2.Davalı Hazine vekili temyiz dilekçesinde; davanın reddine karar verilmesine rağmen davalı Hazine lehine nispi vekalet ücreti yerine maktu vekalet ücretine hükmedildiğini ileri sürerek Mahkeme kararının değinilen yönden bozulmasına karar verilmesini talep etmiştir.
C. Gerekçe
1.Uyuşmazlık ve Hukuki Nitelendirme
Dava, kadastro öncesi nedene dayalı tapu iptal ve tescil isteğine ilişkindir.
2. İlgili Hukuk
3402 sayılı Kadastro Kanunu’nun 14. ve 17. maddeleri.
3. Değerlendirme
1. Dosya içeriği ve toplanan delillerden; kadastro çalışmaları sonucu, Muğla ili, .... ilçesi, .... köyü, 109 ada 51 parsel sayılı, 14.166,49 metrekare yüz ölçümlü, tarla vasıflı taşınmazın dava dışı 4 ve 5 sayılı parselin miktar fazlası olarak davalı Hazine adına tespit ve tescil edildiği anlaşılmaktadır.
2. Temyiz olunan nihai kararların bozulması 6100 sayılı HMK’nın geçici 3/2. maddesinin yollamasıyla 1086 sayılı HUMK’un uygulanacağı davalar yönünden HUMK’un 428. maddesinde yer alan sebeplerden birinin varlığı halinde mümkündür.

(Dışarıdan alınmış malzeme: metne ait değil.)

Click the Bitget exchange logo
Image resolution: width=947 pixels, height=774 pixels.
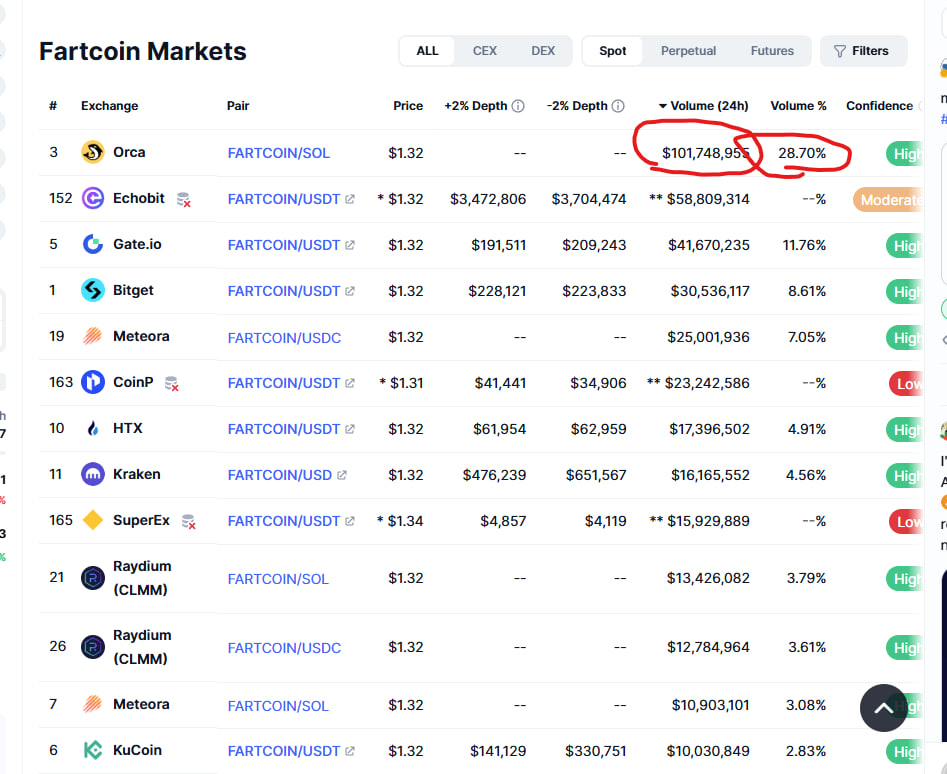coord(92,291)
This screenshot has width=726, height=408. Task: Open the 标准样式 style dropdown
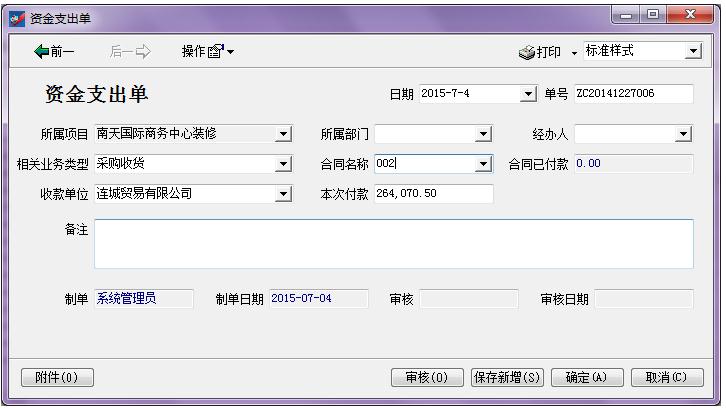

3.Temyizen incelenen kararın bozmaya uygun olduğu, kararda ve kararın gerekçesinde hukuk kurallarının somut olaya uygulanmasında bir isabetsizlik bulunmadığı, bozmaya uyulmakla karşı taraf yararına kazanılmış hak durumunu oluşturan yönlerin ise yeniden incelenmesine hukukça imkân bulunmadığı, özellikle eldeki dava 28.06.2005 tarihinde açıldığı halde karar başlığında dava tarihinin 19.11.2007 olarak gösterilmesinin mahallinde düzeltilebilecek maddi hata mahiyetinde olduğu anlaşılmakla; davacılar vekili ve davalı Hazine vekili tarafından temyiz dilekçesinde ileri sürülen nedenler kararın bozulmasını gerektirecek nitelikte görülmemiştir.
VI. KARAR
Açıklanan sebeplerle;
Davacılar vekili ve davalı Hazine vekilinin yerinde bulunmayan temyiz itirazının reddiyle, usul ve yasaya uygun olan hükmün ONANMASINA,
492 sayılı Harçlar Kanunu'nun değişik 13. maddesinin j. bendi gereğince temyiz eden davalı Hazineden harç alınmasına yer olmadığına,
Temyiz eden davacılar harcı peşin yatırdığından yeniden harç alınmasına yer olmadığına,
Dosyanın mahkemesine gönderilmesine,
1086 sayılı HUMK'un 440/III-1 maddesi uyarınca karar düzeltme yolu kapalı olmak üzere,
14.11.2024 tarihinde oy birliği ile karar verildi.